Das klingt für Sie vielleicht ein bisschen weit hergeholt, nach etwas, das völlig unrealistisch und unmöglich ist. Oder Sie denken wie viele andere: Wenn Gott auch nur im Entferntesten so ist wie mein Vater, will ich nichts mit ihm zu tun haben.
Jeder von uns hat seine ganz eigene Geschichte mit seinem Vater. Meine ist zum größten Teil positiv, und auch wenn mein Vater nicht fehlerlos war, so hat er meine Schwester und mich doch geliebt und sein Bestes gegeben. Ihre Erfahrung mit Ihrem Vater ist vielleicht schrecklich und tragisch und so schmerzhaft, dass Sie nicht einmal darüber sprechen können. Aber ich hoffe, dass Sie durch das Buch folgende Chance entdecken: Ganz gleich, was zwischen Ihnen und Ihrem Vater vorgefallen ist – Gott lässt Sie nicht allein.
════
**Ziel der Übung:**
Schreiben Sie aus dem Text über Gott und den eigenen Vater die Stelle von „Jeder von uns“ bis „Sie nicht allein.“ Wort für Wort ab.

**Datenauszüge:**
════
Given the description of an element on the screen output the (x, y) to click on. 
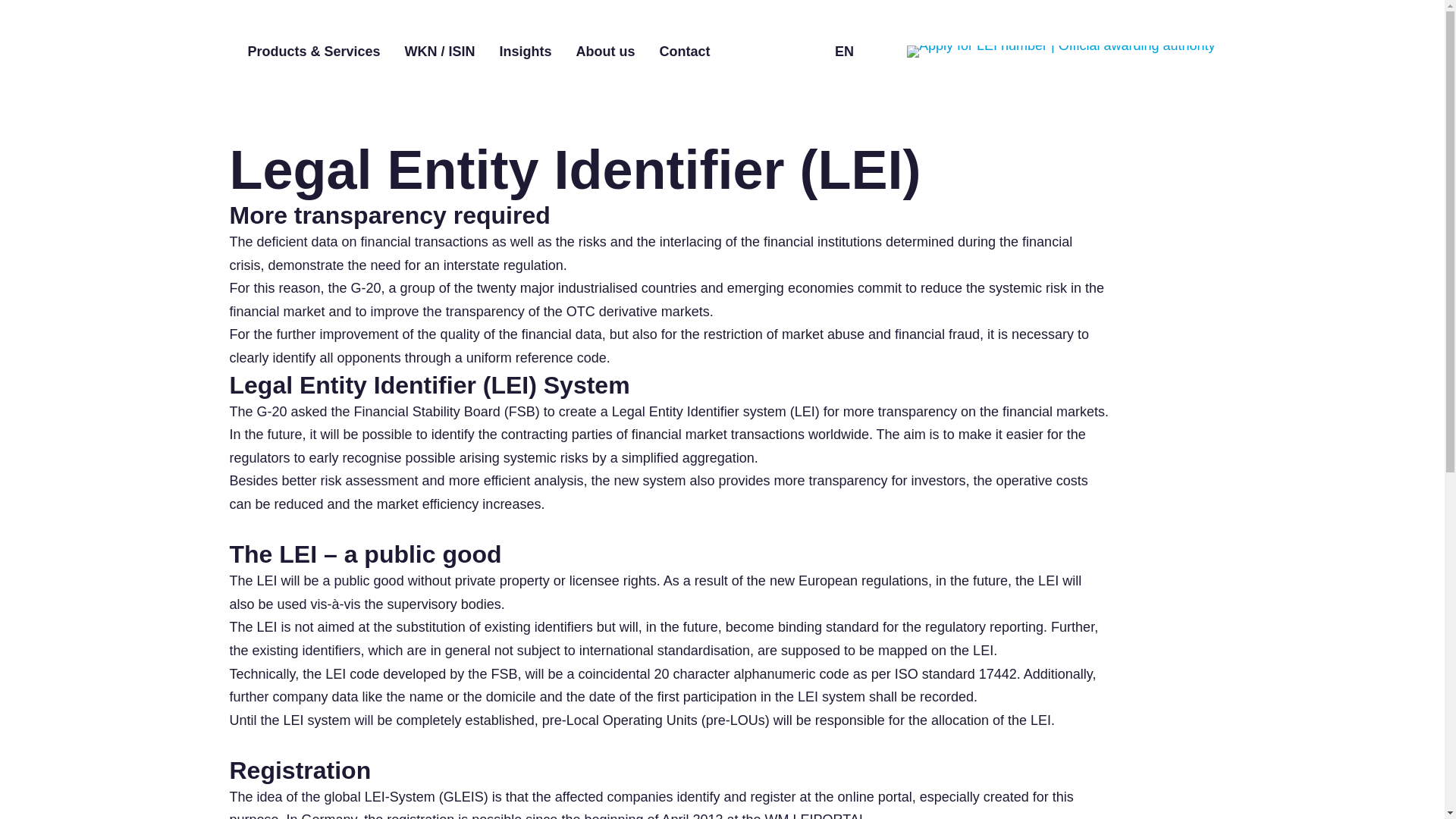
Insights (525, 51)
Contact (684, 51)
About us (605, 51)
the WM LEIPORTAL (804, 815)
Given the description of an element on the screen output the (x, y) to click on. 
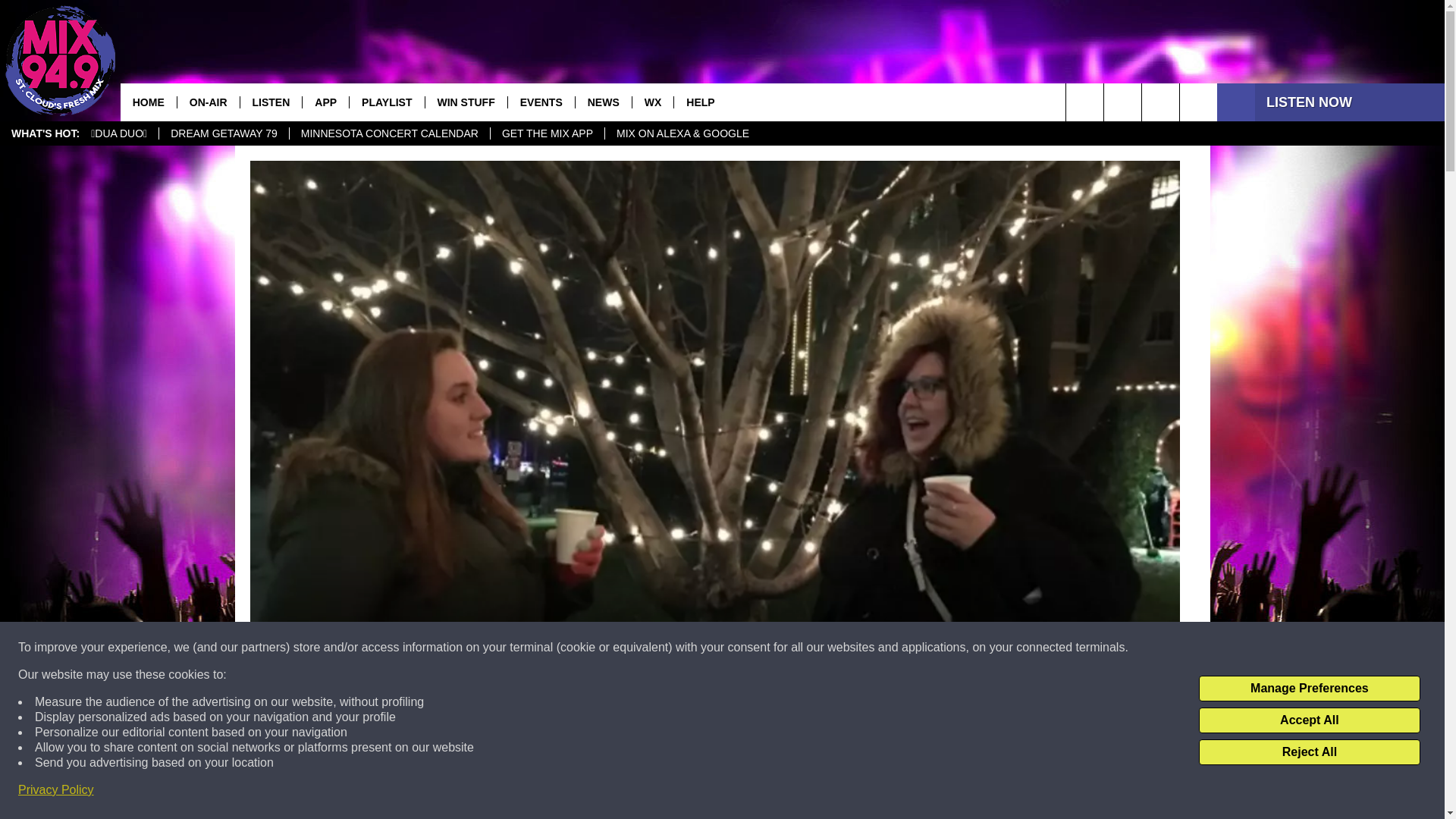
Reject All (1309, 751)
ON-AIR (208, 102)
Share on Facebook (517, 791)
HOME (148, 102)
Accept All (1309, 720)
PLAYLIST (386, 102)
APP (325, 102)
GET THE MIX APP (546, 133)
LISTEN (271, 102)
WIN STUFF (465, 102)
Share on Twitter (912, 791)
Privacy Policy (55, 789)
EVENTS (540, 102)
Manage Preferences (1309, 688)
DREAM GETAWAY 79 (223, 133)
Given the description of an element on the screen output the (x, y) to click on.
════
**Antwort zur Aufgabe:**
Jeder von uns hat seine ganz eigene Geschichte mit seinem Vater. Meine ist zum größten Teil positiv, und auch wenn mein Vater nicht fehlerlos war, so hat er meine Schwester und mich doch geliebt und sein Bestes gegeben. Ihre Erfahrung mit Ihrem Vater ist vielleicht schrecklich und tragisch und so schmerzhaft, dass Sie nicht einmal darüber sprechen können. Aber ich hoffe, dass Sie durch das Buch folgende Chance entdecken: Ganz gleich, was zwischen Ihnen und Ihrem Vater vorgefallen ist – Gott lässt Sie nicht allein.